高畠華宵(たかはたかしょう)が描いた『少女画報』や『少女の国』に描かれている、モダンな洋装や淑やかな和装に身を包んだ少女たち。
作品には慎ましやかな良妻賢母の姿はなく、最先端を行くモダンガールが描かれています。その伏し目がちな顔つきからは、妖艶さが滲み出ています。
おすすめ映画「夢二 愛のとばしり」(2016)
「大正ロマン」と言われ、クラシカルでお洒落なイメージが輝きを放ち続けている大正時代。
本作品は、“日本最初のポップアート”アーティストとして明治、大正、昭和の時代を駆け抜け、今なお根強い人気を誇る竹久夢二の人生を描いたドラマです。
美人画のモデルとなった妻・たまきとの憎愛、決別、崩壊。そして、夢二が最も愛した女・彦乃との逃避行と死。
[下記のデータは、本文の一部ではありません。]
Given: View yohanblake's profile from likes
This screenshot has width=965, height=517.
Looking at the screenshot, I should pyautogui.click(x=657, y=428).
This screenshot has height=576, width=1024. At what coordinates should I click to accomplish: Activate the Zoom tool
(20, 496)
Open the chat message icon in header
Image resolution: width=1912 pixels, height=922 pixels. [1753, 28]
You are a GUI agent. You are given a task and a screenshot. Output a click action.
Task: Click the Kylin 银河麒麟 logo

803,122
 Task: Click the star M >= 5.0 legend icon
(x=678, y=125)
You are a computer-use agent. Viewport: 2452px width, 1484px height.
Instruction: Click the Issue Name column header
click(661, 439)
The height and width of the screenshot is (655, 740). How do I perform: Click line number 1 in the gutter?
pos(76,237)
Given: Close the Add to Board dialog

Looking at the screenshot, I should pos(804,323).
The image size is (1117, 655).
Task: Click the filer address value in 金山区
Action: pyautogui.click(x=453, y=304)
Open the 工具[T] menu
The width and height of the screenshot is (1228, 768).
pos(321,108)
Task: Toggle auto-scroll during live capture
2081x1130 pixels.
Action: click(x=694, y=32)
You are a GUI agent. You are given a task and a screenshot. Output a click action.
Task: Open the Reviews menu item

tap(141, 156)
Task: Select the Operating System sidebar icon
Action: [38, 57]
哀しくも愛のある夢二姿を捉え、大正時代を席巻した人気画家の人物像の本質に迫っていきます。
作品の内容はドロドロとしていますが、装飾や服装から大正当時の空気感が感じられ、心がときめきます。
名画鑑賞と相性抜群!作品の背景をより深く知るには映画がオススメ!

会場では、一度観たら忘れられないほど、美しくもあやしい名画を展示しています。
数々の展示作品と映画作品を関連づけることで、そこに描かれている人物の表情や背景から、その時々の社会や文化の諸相を読み取ることができるでしょう。
ぜひ、ただ作品から不思議な魅力がある「あやしい」だけじゃなく、その向こう側にあるものも一緒に楽しんでみてくださいね。
展覧会基本情報「あやしい絵展」

会期:2021年3月23日〜5月16日
会場:東京国立近代美術館
住所:東京都千代田区北の丸公園3-1
電話番号:050-5541-8600
開館時間:10:00〜17:00 ※入館は閉館の30分前まで
金曜・土曜及び4月25日以降の祝日、日曜日は20時まで
休館日:月(ただし3月29日、5月3日は開館)、5月6日
料金:一般 1800円 / 大学生 1200円 / 高校生 800円
大変混み合っているので日時指定予約を推奨します。